WORK INSTRUCTION -
Set down all of the records word for word.

EXERCISE INPUTS -
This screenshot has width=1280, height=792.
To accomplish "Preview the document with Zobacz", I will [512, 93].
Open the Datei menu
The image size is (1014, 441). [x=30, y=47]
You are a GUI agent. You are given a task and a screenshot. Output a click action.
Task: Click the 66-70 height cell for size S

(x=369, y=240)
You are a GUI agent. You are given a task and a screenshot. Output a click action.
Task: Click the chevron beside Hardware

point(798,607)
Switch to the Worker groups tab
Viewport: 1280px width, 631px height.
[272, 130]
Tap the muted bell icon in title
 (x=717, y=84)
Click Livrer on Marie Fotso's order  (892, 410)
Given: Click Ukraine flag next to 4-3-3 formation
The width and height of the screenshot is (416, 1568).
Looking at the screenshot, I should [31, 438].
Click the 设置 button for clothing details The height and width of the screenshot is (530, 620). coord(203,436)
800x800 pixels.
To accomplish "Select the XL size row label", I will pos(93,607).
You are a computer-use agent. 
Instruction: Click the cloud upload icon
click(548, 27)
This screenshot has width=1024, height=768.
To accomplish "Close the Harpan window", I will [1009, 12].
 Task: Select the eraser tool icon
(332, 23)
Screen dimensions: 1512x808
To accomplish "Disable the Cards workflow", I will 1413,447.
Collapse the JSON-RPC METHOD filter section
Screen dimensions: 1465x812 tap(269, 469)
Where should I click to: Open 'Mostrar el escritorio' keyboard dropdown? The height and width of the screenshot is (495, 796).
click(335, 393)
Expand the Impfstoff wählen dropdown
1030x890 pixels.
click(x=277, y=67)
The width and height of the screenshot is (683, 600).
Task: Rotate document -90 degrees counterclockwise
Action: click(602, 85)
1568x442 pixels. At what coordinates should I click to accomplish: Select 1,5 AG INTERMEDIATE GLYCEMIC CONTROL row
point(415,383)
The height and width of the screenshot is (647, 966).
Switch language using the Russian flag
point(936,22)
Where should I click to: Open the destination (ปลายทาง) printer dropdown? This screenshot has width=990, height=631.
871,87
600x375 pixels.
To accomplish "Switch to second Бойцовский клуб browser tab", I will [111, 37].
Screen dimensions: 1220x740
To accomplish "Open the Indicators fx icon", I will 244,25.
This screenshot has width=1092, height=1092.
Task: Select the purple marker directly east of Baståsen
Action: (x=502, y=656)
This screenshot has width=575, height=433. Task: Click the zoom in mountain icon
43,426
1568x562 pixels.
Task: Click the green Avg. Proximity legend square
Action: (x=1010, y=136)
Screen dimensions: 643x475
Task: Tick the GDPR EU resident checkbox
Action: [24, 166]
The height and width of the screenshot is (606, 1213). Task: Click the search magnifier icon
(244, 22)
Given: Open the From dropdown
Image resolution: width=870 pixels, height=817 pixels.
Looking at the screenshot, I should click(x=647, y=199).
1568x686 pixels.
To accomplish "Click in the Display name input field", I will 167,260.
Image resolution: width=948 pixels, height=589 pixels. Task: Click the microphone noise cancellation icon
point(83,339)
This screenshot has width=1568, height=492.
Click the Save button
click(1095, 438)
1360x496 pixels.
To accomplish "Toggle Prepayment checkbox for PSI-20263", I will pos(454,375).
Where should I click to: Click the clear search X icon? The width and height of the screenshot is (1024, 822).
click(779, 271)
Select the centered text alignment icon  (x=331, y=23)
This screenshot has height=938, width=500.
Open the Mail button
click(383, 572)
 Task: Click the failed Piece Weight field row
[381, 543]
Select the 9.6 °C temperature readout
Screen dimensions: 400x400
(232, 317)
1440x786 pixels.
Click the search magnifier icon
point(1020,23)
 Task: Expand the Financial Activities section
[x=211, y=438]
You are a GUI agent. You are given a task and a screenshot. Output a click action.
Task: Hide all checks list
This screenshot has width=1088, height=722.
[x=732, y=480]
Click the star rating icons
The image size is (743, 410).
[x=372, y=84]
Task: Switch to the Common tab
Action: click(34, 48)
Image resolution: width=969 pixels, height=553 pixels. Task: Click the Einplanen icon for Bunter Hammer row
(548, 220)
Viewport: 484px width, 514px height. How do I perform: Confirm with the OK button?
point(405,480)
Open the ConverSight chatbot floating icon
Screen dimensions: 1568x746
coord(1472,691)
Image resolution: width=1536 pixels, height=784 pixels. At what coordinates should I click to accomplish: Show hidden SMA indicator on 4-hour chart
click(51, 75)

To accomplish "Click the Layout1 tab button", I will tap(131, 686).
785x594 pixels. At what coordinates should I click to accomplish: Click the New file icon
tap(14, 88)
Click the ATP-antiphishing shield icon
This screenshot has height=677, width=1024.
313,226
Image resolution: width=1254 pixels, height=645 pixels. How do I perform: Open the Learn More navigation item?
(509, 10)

TASK ANSWER -
This screenshot has width=1280, height=792.
To accomplish "Preview the document with Zobacz", I will [512, 93].
Open the Datei menu
The image size is (1014, 441). [x=30, y=47]
You are a GUI agent. You are given a task and a screenshot. Output a click action.
Task: Click the 66-70 height cell for size S

(x=369, y=240)
You are a GUI agent. You are given a task and a screenshot. Output a click action.
Task: Click the chevron beside Hardware

point(798,607)
Switch to the Worker groups tab
Viewport: 1280px width, 631px height.
[272, 130]
Tap the muted bell icon in title
 (x=717, y=84)
Click Livrer on Marie Fotso's order  (892, 410)
Given: Click Ukraine flag next to 4-3-3 formation
The width and height of the screenshot is (416, 1568).
Looking at the screenshot, I should [31, 438].
Click the 设置 button for clothing details The height and width of the screenshot is (530, 620). coord(203,436)
800x800 pixels.
To accomplish "Select the XL size row label", I will pos(93,607).
You are a computer-use agent. 
Instruction: Click the cloud upload icon
click(548, 27)
This screenshot has width=1024, height=768.
To accomplish "Close the Harpan window", I will [1009, 12].
 Task: Select the eraser tool icon
(332, 23)
Screen dimensions: 1512x808
To accomplish "Disable the Cards workflow", I will 1413,447.
Collapse the JSON-RPC METHOD filter section
Screen dimensions: 1465x812 tap(269, 469)
Where should I click to: Open 'Mostrar el escritorio' keyboard dropdown? The height and width of the screenshot is (495, 796).
click(335, 393)
Expand the Impfstoff wählen dropdown
1030x890 pixels.
click(x=277, y=67)
The width and height of the screenshot is (683, 600).
Task: Rotate document -90 degrees counterclockwise
Action: click(602, 85)
1568x442 pixels. At what coordinates should I click to accomplish: Select 1,5 AG INTERMEDIATE GLYCEMIC CONTROL row
point(415,383)
The height and width of the screenshot is (647, 966).
Switch language using the Russian flag
point(936,22)
Where should I click to: Open the destination (ปลายทาง) printer dropdown? This screenshot has width=990, height=631.
871,87
600x375 pixels.
To accomplish "Switch to second Бойцовский клуб browser tab", I will [111, 37].
Screen dimensions: 1220x740
To accomplish "Open the Indicators fx icon", I will 244,25.
This screenshot has width=1092, height=1092.
Task: Select the purple marker directly east of Baståsen
Action: (x=502, y=656)
This screenshot has width=575, height=433. Task: Click the zoom in mountain icon
43,426
1568x562 pixels.
Task: Click the green Avg. Proximity legend square
Action: (x=1010, y=136)
Screen dimensions: 643x475
Task: Tick the GDPR EU resident checkbox
Action: [24, 166]
The height and width of the screenshot is (606, 1213). Task: Click the search magnifier icon
(244, 22)
Given: Open the From dropdown
Image resolution: width=870 pixels, height=817 pixels.
Looking at the screenshot, I should click(x=647, y=199).
1568x686 pixels.
To accomplish "Click in the Display name input field", I will 167,260.
Image resolution: width=948 pixels, height=589 pixels. Task: Click the microphone noise cancellation icon
point(83,339)
This screenshot has width=1568, height=492.
Click the Save button
click(1095, 438)
1360x496 pixels.
To accomplish "Toggle Prepayment checkbox for PSI-20263", I will pos(454,375).
Where should I click to: Click the clear search X icon? The width and height of the screenshot is (1024, 822).
click(779, 271)
Select the centered text alignment icon  (x=331, y=23)
This screenshot has height=938, width=500.
Open the Mail button
click(383, 572)
 Task: Click the failed Piece Weight field row
[381, 543]
Select the 9.6 °C temperature readout
Screen dimensions: 400x400
(232, 317)
1440x786 pixels.
Click the search magnifier icon
point(1020,23)
 Task: Expand the Financial Activities section
[x=211, y=438]
You are a GUI agent. You are given a task and a screenshot. Output a click action.
Task: Hide all checks list
This screenshot has width=1088, height=722.
[x=732, y=480]
Click the star rating icons
The image size is (743, 410).
[x=372, y=84]
Task: Switch to the Common tab
Action: click(34, 48)
Image resolution: width=969 pixels, height=553 pixels. Task: Click the Einplanen icon for Bunter Hammer row
(548, 220)
Viewport: 484px width, 514px height. How do I perform: Confirm with the OK button?
point(405,480)
Open the ConverSight chatbot floating icon
Screen dimensions: 1568x746
coord(1472,691)
Image resolution: width=1536 pixels, height=784 pixels. At what coordinates should I click to accomplish: Show hidden SMA indicator on 4-hour chart
click(51, 75)

To accomplish "Click the Layout1 tab button", I will tap(131, 686).
785x594 pixels. At what coordinates should I click to accomplish: Click the New file icon
tap(14, 88)
Click the ATP-antiphishing shield icon
This screenshot has height=677, width=1024.
313,226
Image resolution: width=1254 pixels, height=645 pixels. How do I perform: Open the Learn More navigation item?
(509, 10)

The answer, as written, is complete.